The Forecast also predicts “it is likely, given the completion in 2018 or the ‘framework rules’ … that Section 4 testing actions will be taken in 2019.”

EPA’s failure to issue any testing rules since the reformed TSCA gave EPA greater authority to do so has chafed at environmentalists and other critics, who have questioned whether EPA has sufficient information to conduct risk evaluations or make prioritization decisions about existing chemicals without gathering more information about chemicals’ toxicity. And EPA officials have indicated that they may not prioritize a chemical for evaluation if it has insufficient information, because of the tight time line for risk evaluation that the formal prioritization process triggers.

The Forecast describes it as “somewhat surprising that EPA has not yet used its new order authority under section 4. EPA has focused instead on issuing section 5(e) testing requirements on individual new chemical submitters. The inability of EPA to require testing under old TSCA was one of the primary issues of concern in amending the law. While industry may not relish being subject to testing, EPA needs to utilize the tools afforded to it by Congress to help address data gaps more equitably and improve the knowledge of hazard and exposure to chemicals.”
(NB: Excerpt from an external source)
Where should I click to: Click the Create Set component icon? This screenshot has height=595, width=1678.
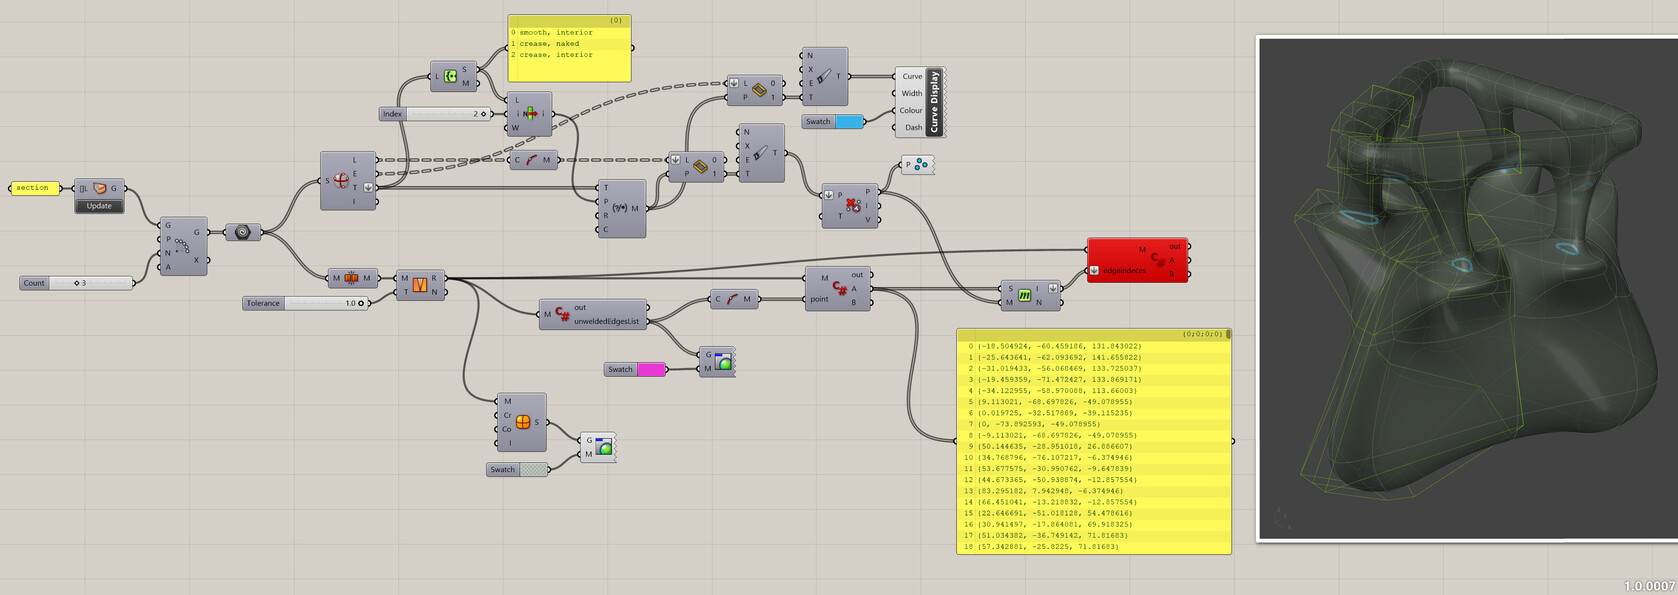click(x=450, y=76)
The firm also predicts that EPA will move quickly in 2019 to finalize its proposed significant new use rule (SNUR) on certain uses of asbestos, which EPA proposed last June along with the scoping documents for its first 10 evaluations, of which asbestos is one. The Forecast notes that the most recent unified agenda listed a final rule as scheduled this month, adding, “[g]iven all the issues and attention focused on asbestos under TSCA, we expect that this rule will be promulgated during the first quarter of 2019.”